A role for amine accumulation in the syndrome of ingestive deficits following lateral hypothalamic lesions.

Gregory L. Willis; Graeme C. Smith

Lesions of the lateral hypothalamus produce ascending catecholamine neuron degeneration which results in terminal depletion and proximal accumulation above the lesions. The occurrence of deficits in ingestive behaviour has been attributed traditionally to the loss of functional dopamine neurotransmitter in the terminal fields. However, release of functional amines may occur in the lateral hypothalamus at areas of accumulation, to produce at least some of the behavioural symptoms characterizing the lateral hypothalamic syndrome. Recovery from behavioural deficits as a result of various pharmacological treatments, after dopamine-depleting lesions, may be mediated by changes in amine release or modified sensitivity of receptors affected by released amines. We conclude that amine accumulation should be considered when interpreting experiments implicating central catecholamine systems in the control of consumatory behaviour and the regulation of body weight.


Brain Research | 2008

Intraocular microinjections repair experimental Parkinson's disease.

Gregory L. Willis

Circadian involvement in Parkinsons disease (PD) and more specifically in nigro-striatal dopamine (NSD) function is of increasing interest to the neurosciences. Given that bright light therapy is of therapeutic value in PD, possible mechanisms underlying retinal involvement in this phenomenon was explored further by administering anti-Parkinsonian chemotherapies into the vitreus humour directly adjacent to the retina. 2 microl of a 100 mM solution of L-Dopa significantly improved motor function in the later stages of degeneration and during the day while the injection of 2 microl of a 10 mM solution of the melatonin receptor antagonist ML-23 improved motor function in the early stages of PD and during the dark phase of the light/dark cycle. The results suggest that the function of nigral cells is regulated by a more global system embracing circadian physiology that extends from the retina to the pineal. Furthermore, the induction of PD is characterised by an imbalance between melatonin and dopamine (DA) whereby this ratio is elevated at least 6 to 1 in favour of melatonin. The commonly observed treatment failures and side effects of DA replacement therapy probably result from increasing endogenous DA without taking parallel melatonin dysfunction into account. The proposed integrated function of the NSD and circadian systems may permit therapeutic targeting at a level which is safer, more effective and without the side effects of systemically administered regimens of DA replacement.


Brain Research | 1983

Short-term effects of intrahypothalamic colchicine.

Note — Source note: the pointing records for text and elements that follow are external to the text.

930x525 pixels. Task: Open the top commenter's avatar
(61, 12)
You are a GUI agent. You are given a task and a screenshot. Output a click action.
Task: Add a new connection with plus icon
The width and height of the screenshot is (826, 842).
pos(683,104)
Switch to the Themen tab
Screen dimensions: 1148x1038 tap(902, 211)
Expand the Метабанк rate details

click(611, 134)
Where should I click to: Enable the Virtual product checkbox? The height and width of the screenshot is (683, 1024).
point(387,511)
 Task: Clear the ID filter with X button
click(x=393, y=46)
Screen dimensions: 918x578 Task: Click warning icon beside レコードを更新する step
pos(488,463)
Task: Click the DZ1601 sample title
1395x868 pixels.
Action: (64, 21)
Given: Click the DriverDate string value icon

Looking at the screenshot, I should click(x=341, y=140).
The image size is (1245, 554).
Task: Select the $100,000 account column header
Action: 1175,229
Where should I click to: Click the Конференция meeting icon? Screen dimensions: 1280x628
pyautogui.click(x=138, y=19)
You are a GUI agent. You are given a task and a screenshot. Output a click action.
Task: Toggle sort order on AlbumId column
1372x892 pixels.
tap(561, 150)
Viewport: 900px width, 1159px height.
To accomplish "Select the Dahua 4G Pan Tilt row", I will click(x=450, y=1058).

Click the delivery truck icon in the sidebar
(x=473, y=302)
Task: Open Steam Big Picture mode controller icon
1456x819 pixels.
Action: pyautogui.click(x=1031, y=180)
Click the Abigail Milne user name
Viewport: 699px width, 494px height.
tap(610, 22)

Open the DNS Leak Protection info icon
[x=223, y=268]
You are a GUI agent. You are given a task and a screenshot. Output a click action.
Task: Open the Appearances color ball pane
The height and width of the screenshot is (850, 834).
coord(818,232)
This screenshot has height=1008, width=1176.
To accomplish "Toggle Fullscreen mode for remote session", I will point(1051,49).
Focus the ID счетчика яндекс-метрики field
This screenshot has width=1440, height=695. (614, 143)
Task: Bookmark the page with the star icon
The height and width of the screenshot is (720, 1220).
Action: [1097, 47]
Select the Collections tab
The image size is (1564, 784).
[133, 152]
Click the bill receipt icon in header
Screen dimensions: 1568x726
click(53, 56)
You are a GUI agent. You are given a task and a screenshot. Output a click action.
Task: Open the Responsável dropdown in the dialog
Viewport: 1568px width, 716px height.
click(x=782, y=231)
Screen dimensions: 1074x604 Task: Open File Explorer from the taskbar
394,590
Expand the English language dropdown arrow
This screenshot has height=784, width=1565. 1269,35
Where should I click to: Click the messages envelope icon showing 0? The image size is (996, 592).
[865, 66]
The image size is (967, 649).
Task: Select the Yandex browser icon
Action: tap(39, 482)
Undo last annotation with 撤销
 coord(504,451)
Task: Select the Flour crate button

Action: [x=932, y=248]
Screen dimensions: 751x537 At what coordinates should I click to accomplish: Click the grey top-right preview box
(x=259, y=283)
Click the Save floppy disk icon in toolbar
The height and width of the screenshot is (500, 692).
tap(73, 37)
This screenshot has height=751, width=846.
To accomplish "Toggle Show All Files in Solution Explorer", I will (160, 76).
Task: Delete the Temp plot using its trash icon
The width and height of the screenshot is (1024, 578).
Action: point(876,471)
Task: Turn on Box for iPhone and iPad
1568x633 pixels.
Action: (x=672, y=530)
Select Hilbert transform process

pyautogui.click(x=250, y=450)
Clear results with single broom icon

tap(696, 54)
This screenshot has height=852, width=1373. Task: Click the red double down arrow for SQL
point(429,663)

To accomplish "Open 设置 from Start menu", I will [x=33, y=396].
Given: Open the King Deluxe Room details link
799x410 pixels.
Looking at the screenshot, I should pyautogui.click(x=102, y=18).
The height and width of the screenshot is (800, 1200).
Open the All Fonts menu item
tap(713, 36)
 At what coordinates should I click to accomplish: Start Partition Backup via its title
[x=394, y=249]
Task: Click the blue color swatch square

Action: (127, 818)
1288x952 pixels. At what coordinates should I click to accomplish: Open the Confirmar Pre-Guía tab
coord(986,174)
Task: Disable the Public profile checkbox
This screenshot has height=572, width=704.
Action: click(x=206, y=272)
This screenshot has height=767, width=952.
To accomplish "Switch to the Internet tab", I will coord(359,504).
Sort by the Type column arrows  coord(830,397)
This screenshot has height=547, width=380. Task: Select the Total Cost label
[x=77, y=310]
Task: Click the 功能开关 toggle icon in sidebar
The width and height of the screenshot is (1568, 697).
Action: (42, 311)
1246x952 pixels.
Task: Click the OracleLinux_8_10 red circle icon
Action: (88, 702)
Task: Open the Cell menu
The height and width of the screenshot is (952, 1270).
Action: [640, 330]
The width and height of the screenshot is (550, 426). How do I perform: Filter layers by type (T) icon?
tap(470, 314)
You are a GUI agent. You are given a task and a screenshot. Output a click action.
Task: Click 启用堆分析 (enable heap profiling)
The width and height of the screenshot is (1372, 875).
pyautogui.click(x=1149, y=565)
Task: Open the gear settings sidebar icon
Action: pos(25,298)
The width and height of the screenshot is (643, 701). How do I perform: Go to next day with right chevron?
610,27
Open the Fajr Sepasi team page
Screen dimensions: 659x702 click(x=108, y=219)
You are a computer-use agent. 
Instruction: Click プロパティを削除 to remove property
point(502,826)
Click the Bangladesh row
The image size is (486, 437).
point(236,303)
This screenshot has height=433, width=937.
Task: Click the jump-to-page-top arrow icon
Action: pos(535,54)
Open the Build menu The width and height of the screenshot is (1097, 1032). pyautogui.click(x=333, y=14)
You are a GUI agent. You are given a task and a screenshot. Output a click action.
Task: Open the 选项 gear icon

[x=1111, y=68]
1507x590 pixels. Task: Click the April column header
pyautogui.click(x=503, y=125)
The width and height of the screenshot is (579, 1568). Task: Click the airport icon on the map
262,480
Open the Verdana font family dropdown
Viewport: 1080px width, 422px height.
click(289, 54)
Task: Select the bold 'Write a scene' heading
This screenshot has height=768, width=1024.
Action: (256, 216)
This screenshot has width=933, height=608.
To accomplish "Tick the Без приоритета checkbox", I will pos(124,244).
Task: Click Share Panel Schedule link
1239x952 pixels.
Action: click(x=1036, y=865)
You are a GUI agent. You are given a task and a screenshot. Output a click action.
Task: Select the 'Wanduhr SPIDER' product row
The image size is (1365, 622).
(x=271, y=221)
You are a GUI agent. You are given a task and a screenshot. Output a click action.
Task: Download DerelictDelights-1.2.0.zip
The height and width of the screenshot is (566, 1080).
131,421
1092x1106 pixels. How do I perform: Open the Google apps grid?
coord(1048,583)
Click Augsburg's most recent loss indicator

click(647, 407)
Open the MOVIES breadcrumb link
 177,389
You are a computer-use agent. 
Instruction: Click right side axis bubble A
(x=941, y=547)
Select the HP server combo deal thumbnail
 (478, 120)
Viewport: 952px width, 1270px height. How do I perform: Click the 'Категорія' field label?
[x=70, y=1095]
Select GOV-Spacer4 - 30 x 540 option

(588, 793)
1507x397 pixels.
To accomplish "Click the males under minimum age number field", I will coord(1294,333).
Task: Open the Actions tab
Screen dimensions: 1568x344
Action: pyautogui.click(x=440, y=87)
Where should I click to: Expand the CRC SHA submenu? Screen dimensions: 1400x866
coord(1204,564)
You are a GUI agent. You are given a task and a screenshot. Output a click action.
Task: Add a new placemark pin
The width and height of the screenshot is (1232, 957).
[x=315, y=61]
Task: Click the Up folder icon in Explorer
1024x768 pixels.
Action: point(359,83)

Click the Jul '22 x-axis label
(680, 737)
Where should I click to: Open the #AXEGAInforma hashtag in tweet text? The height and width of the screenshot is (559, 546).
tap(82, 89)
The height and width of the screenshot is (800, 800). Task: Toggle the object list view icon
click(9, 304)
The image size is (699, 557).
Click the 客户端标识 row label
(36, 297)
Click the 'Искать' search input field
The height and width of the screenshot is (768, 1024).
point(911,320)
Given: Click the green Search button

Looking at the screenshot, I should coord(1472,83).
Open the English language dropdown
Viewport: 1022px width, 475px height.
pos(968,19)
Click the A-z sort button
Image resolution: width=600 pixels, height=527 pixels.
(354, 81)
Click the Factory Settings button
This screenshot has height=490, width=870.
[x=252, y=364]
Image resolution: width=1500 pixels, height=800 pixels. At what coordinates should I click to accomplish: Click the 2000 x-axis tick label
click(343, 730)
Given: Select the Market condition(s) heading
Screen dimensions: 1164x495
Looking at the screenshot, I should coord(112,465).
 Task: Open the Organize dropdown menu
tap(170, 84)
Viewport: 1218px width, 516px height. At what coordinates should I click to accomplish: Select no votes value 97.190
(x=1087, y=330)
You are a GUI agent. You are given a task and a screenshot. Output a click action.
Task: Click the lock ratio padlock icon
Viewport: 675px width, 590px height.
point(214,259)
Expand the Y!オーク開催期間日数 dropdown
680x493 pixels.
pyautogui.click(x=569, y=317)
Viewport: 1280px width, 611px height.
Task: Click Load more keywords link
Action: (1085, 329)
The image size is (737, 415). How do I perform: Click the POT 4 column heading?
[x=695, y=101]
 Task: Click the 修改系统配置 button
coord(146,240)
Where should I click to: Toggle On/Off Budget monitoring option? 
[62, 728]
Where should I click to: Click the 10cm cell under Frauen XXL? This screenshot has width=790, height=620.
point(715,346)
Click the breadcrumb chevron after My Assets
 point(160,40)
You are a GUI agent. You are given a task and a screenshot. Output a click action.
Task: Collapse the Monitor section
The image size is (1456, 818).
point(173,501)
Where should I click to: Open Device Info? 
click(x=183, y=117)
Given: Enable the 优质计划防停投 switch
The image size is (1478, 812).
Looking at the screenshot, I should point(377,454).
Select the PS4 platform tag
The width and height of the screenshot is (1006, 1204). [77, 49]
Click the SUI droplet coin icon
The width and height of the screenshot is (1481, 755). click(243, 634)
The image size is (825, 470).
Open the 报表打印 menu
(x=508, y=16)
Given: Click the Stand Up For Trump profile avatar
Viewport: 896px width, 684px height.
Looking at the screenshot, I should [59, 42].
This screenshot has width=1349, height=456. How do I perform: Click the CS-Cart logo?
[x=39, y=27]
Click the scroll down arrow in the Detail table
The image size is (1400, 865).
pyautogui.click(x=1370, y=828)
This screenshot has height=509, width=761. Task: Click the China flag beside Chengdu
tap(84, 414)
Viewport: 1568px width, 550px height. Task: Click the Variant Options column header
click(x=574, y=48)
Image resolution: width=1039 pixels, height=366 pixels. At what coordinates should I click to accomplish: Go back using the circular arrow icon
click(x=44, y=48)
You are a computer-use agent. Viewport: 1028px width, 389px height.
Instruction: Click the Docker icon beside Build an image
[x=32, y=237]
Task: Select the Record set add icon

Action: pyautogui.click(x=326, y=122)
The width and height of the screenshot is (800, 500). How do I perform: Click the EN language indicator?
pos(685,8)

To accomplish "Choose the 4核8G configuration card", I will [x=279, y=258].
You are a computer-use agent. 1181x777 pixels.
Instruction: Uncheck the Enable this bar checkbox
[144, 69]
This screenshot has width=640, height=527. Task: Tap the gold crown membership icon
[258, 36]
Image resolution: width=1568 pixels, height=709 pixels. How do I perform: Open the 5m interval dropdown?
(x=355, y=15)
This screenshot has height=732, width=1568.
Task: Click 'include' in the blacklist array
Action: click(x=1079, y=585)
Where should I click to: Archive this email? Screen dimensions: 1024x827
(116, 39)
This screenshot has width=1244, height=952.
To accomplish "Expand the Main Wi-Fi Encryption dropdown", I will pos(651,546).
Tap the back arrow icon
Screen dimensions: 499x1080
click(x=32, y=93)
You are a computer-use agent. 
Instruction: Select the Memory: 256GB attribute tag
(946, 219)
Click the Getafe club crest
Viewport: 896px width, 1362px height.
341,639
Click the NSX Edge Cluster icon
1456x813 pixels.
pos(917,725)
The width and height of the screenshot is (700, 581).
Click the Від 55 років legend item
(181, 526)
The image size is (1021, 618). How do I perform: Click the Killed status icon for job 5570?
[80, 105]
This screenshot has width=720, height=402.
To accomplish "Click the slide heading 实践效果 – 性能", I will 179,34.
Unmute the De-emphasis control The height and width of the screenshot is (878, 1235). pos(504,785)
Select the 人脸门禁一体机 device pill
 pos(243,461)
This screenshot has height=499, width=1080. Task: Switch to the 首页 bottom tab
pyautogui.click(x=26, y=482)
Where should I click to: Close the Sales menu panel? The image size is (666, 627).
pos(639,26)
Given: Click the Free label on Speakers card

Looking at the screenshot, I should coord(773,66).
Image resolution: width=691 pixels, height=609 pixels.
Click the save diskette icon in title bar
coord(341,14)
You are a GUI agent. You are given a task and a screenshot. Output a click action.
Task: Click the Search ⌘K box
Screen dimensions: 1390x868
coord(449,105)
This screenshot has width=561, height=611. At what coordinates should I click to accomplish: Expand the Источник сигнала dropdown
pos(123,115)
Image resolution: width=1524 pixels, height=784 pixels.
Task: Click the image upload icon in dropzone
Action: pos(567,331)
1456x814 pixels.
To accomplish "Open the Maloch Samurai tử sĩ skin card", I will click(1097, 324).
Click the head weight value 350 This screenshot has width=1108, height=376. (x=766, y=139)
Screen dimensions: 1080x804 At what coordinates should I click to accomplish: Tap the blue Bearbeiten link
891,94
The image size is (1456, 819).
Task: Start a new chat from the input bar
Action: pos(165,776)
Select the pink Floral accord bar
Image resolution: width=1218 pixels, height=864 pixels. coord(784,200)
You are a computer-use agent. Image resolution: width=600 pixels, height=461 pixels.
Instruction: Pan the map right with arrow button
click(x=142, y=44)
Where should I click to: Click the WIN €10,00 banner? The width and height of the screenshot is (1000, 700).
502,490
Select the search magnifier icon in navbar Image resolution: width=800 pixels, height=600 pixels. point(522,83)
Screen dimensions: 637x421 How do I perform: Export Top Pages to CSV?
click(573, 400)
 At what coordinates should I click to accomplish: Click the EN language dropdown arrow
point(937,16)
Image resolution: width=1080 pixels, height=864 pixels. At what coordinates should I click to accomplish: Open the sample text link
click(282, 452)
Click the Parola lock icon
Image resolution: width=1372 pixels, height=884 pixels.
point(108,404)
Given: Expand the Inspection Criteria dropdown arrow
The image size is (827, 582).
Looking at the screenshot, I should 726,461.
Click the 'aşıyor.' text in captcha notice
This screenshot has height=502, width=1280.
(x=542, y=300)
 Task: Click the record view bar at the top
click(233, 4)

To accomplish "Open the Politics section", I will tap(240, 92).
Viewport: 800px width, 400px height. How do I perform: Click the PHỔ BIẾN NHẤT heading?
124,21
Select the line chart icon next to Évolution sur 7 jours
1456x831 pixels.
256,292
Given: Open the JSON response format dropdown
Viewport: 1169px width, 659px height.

Gregory L. Willis; Graeme C. Smith

Colchicine was injected in the vicinity of the medial forebrain bundle to cause an accumulation of catecholamines in the lateral hypothalamus proximal to the injection site. Such injections caused severe deficits in consummatory behavior and motor performance within a few hours after injection, which were accompanied by the accumulation of catecholamines in the hypothalamus. Behavioural deficits occurring within 24 h after colchicine injection cannot be attributed to reduced synaptic transmission in the striatum or to dopamine depletion because these events do not commence until 24-48 h after colchicine administration. This study demonstrates the importance of considering all neurochemical changes which accompany catecholamine depletion when assessing the role of the catecholamine-containing system in the regulation of behaviour.